The rise of mobile is an unprecedented opportunity to make it easier for people to learn about and get involved in the world around them. People are adopting new behaviors that put that goal within reach. Nearly two-thirds of all Americans regularly use mobile devices to look up information, decide whether to visit a business, settle arguments or coordinate meetings. For the first time ever, more than half of all American mobile customers own a smartphone. Mobile data access may eliminate the digital divide that’s kept millions of people from participating in the Internet. The opportunities for innovation are tremendous.
What struck us in the contest, though, is the way that innovation is happening: globally, across sectors and demographic boundaries that haven’t interacted very often. We received applications from more than 25 countries. Projects ranged from the technologically simple, such as text messaging, to the complex, such as networking many phones for disaster communication. They aimed to serve groups of all kinds, from smallholder farmers to senior citizens to governments.

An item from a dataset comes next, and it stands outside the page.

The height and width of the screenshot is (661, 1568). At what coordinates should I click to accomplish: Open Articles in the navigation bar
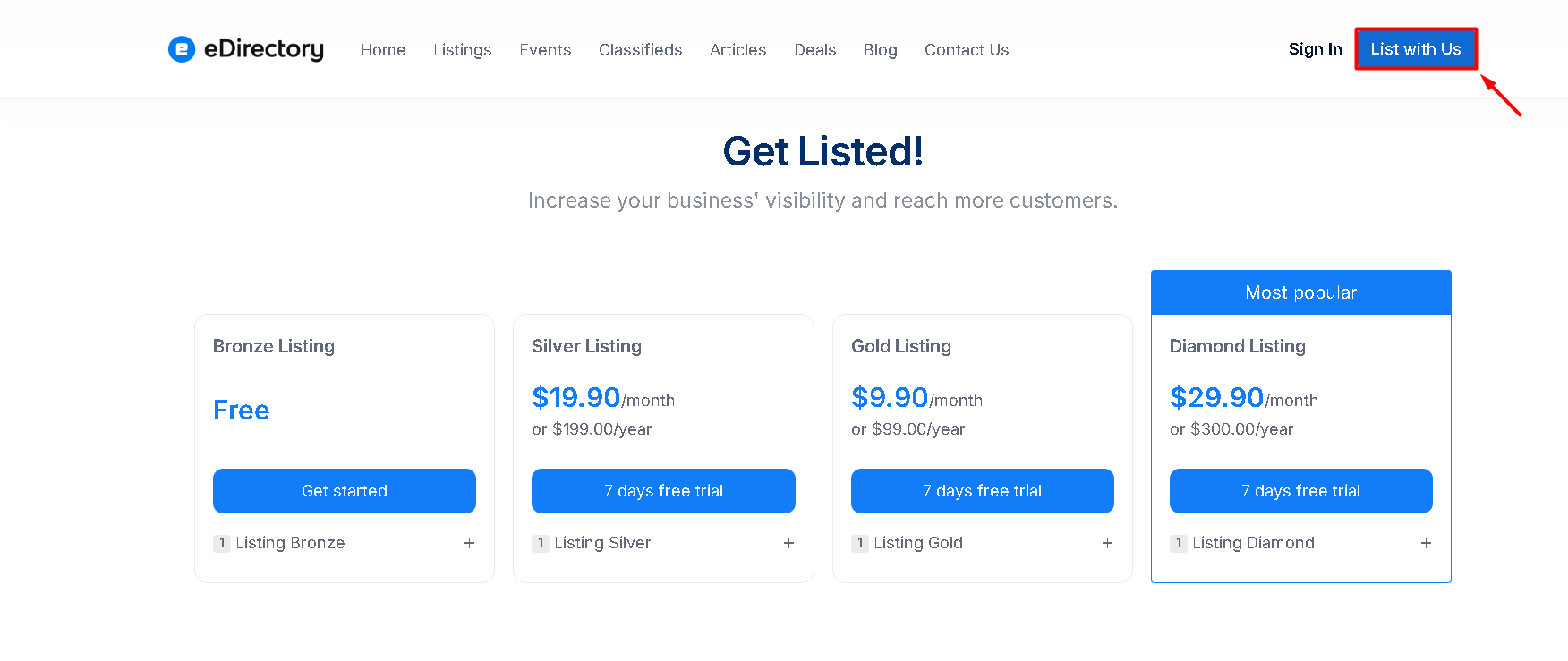pyautogui.click(x=737, y=50)
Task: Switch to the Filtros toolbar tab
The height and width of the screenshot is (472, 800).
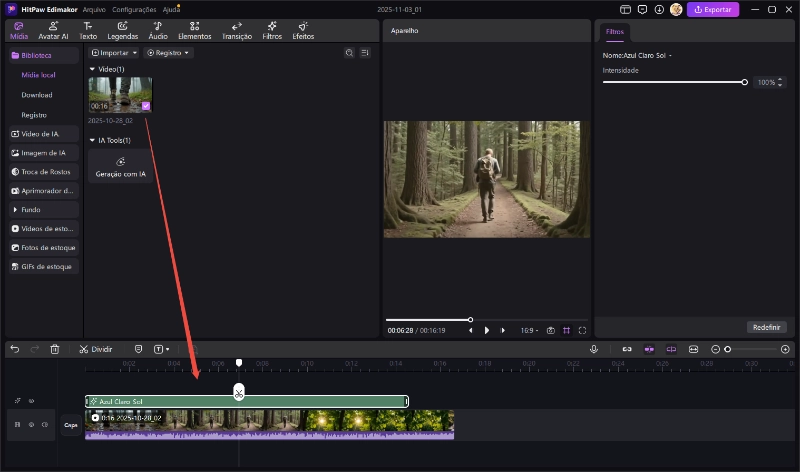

The barriers to creating are crumbling and mobile is a crucial part of that change.
This mirrors what’s happening in the world at large: In 2013, the Internet will become a mostly mobile medium. The Economist writes that the “number of Internet-connected mobile devices, such as smartphones and tablet computers, will exceed the number of desktop and laptop personal computers.” China alone more than 564 million Internet users in 2012. Seventy five percent of them were on mobile devices.
Through this content we saw trends and opportunities:
- Connecting a global community: It will be obvious to anyone who works in these fields, but there are smart teams working in nearly every part of the world on similar problems, from news to agriculture. These innovators are starting to connect, but there’s an opportunity to do more.
- Deploying existing technology: While there are already mobile tools for many purposes and fields, we heard repeatedly that adapting those to new purposes or implementing them in low-resource settings, is difficult. A focus on adoption and updating existing code could help.
- Accelerating open government: As governments around the world adapt to a mobile society, civic innovators are working on a variety of projects to accelerate and capitalize on the trend. We saw dozens of interesting open government ideas, and it’s part of what drove us to create the next News Challenge on that theme.
- Promoting geolocation: A significant portion of the applications we received explored using geolocation technology as a way to local news, art and business discovery. There’s a lot of experimentation still to be done.
- Reaching underserved communities: We heard from teams in many areas, from health to finance, that they view mobile as an important opportunity to reach communities that have previously been difficult to serve with information and services.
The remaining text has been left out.